The DOJ has already faced one loss from Breyer in the legal battle brought by California officials over the deployment. In June, Breyer granted an injunction blocking the deployment of troops in Los Angeles, but a panel of the U.S. Court of Appeals for the Ninth Circuit quickly paused it and later unanimously blocked Breyer’s ruling pending appeal.
While the appeals court took most of the jurisdiction of the case, Breyer determined it had not examined the state’s claims of a violation of the Posse Comitatus Act and proceeded to this week’s trial on that complaint.

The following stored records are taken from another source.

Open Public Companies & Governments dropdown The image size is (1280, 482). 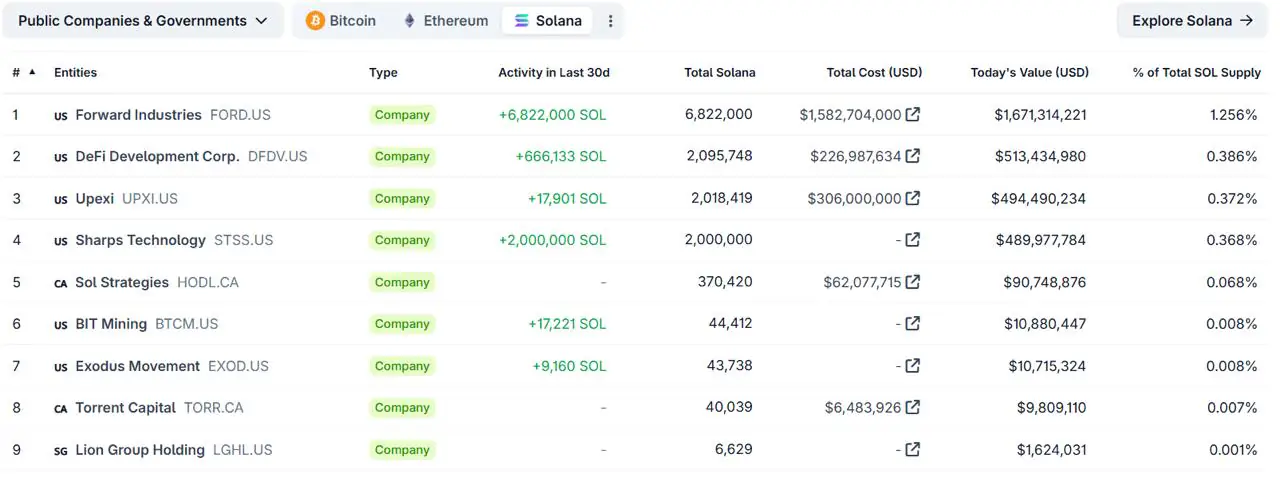point(142,21)
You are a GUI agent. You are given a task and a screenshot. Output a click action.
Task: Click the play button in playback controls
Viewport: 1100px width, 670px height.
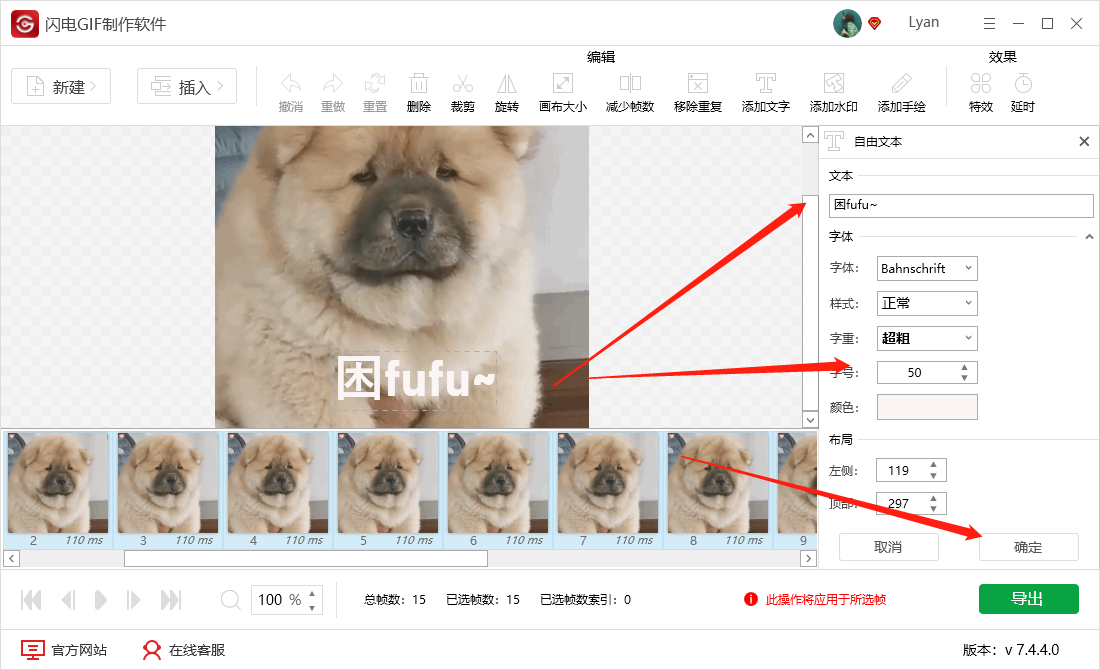pyautogui.click(x=99, y=599)
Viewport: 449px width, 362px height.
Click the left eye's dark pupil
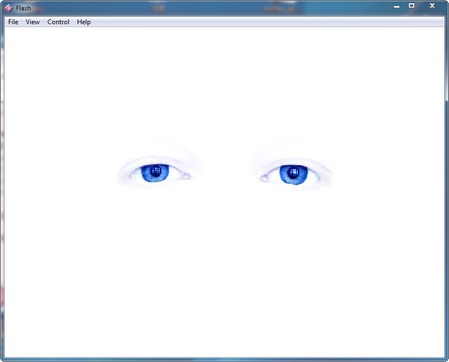(155, 171)
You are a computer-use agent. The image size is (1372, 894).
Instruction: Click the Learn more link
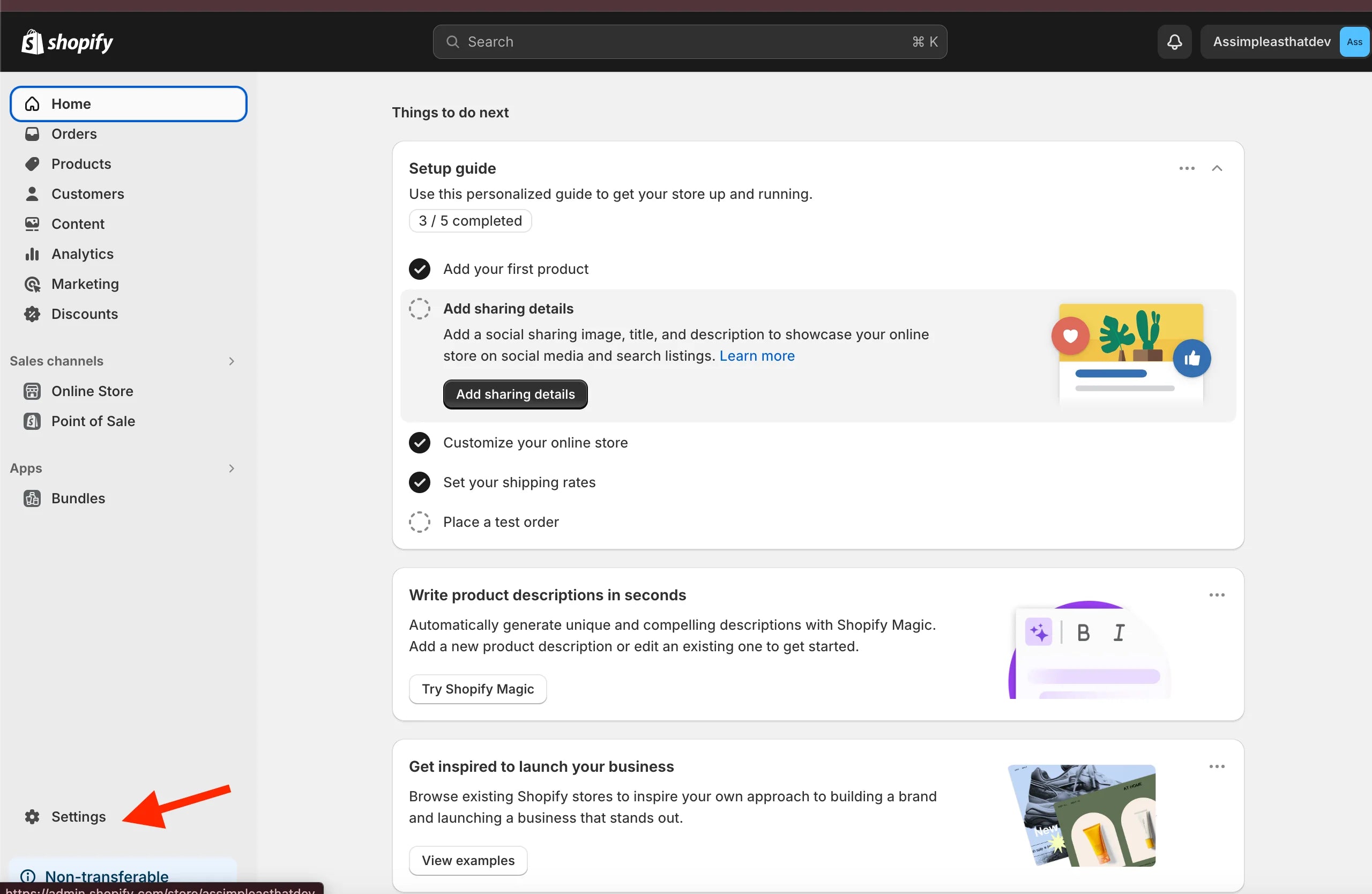tap(756, 355)
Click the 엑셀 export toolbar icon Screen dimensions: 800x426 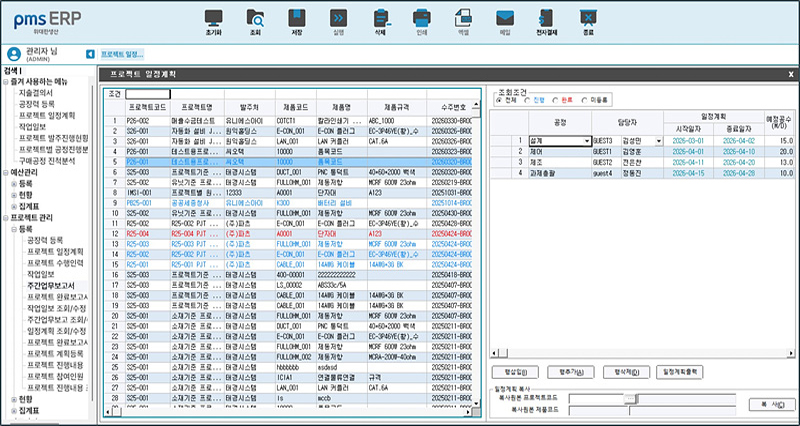[463, 19]
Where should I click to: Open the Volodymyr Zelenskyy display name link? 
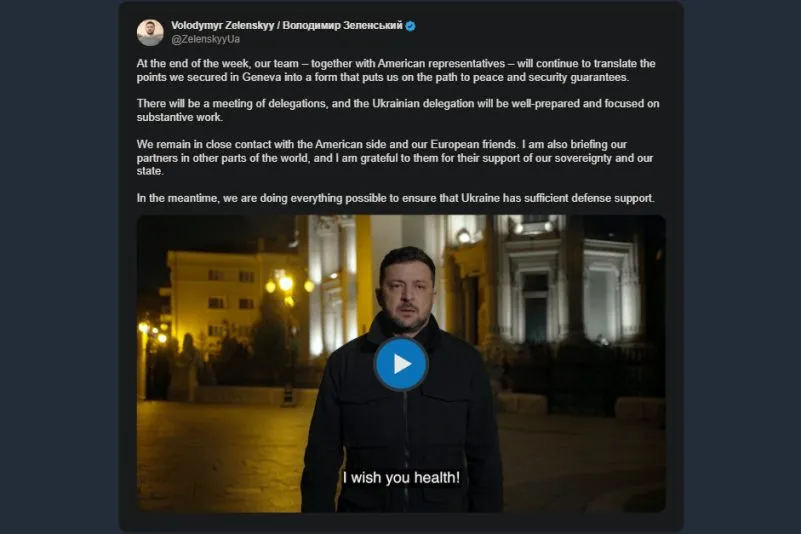[x=223, y=26]
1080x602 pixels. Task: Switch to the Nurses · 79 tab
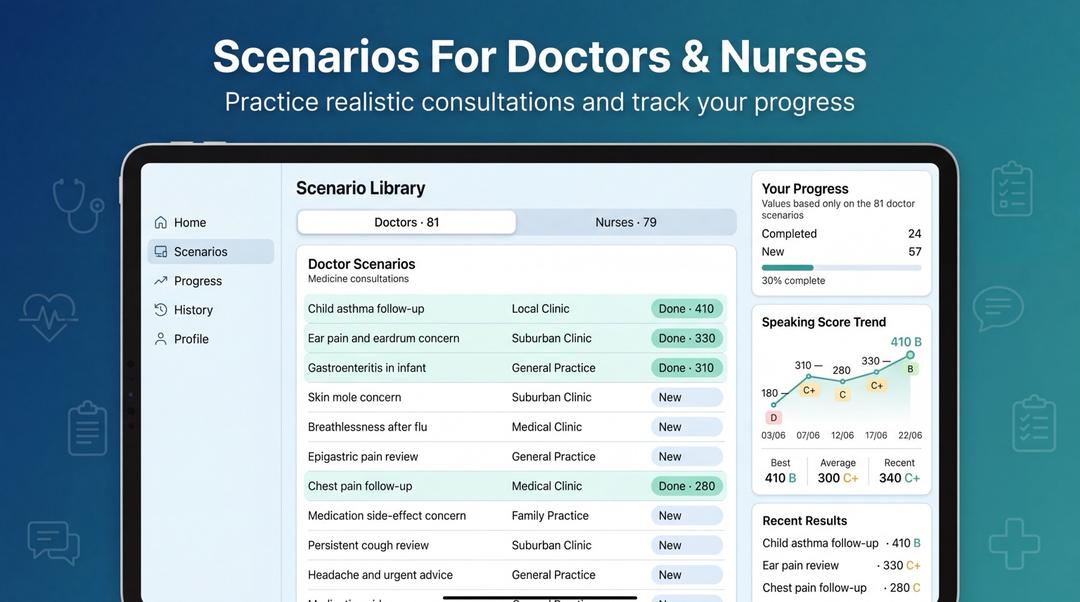coord(625,222)
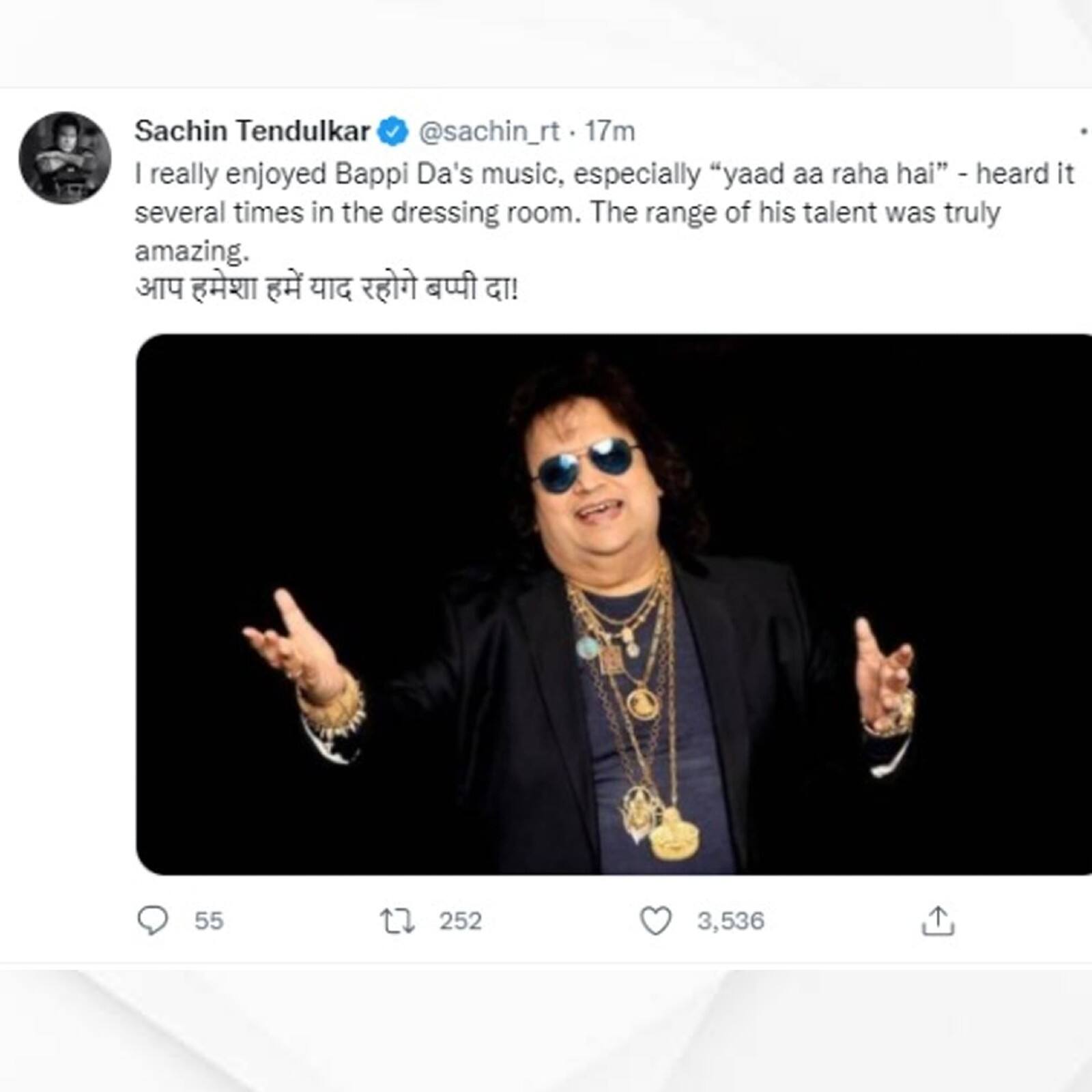Click the blue verified badge
Viewport: 1092px width, 1092px height.
click(393, 132)
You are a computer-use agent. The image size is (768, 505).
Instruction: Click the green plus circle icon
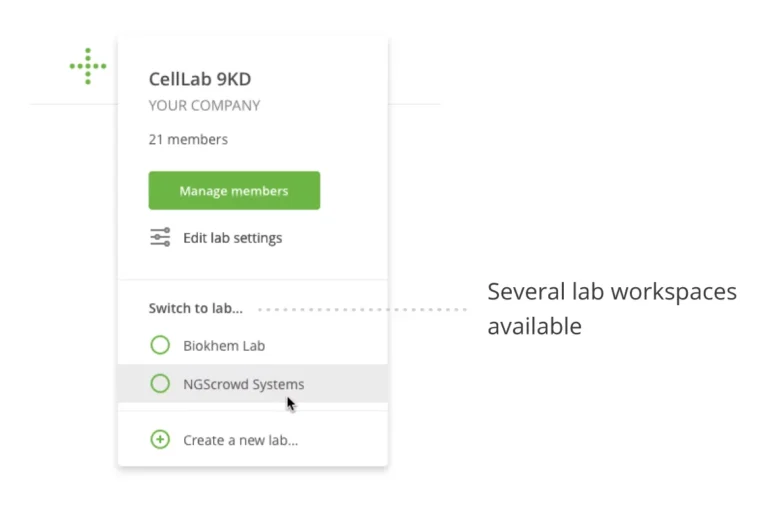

LEGALITY OF TRUMP’S NATIONAL GUARD DEPLOYMENT TO LOS ANGELES ON TRIAL
The DOJ asked at Wednesday’s trial that, if Breyer sides with the state, he grant an immediate seven-day stay to allow the DOJ to appeal the ruling. Breyer did not issue a ruling at the conclusion of the trial and did not set a timeline for when he will issue a ruling.
The appeals court reviewing the rest of the lawsuit by California officials against the Trump administration has not set a timeline for the next hearing in that case.
Since deploying thousands of troops in June, Trump has withdrawn the vast majority of them, leaving 250 National Guard personnel behind.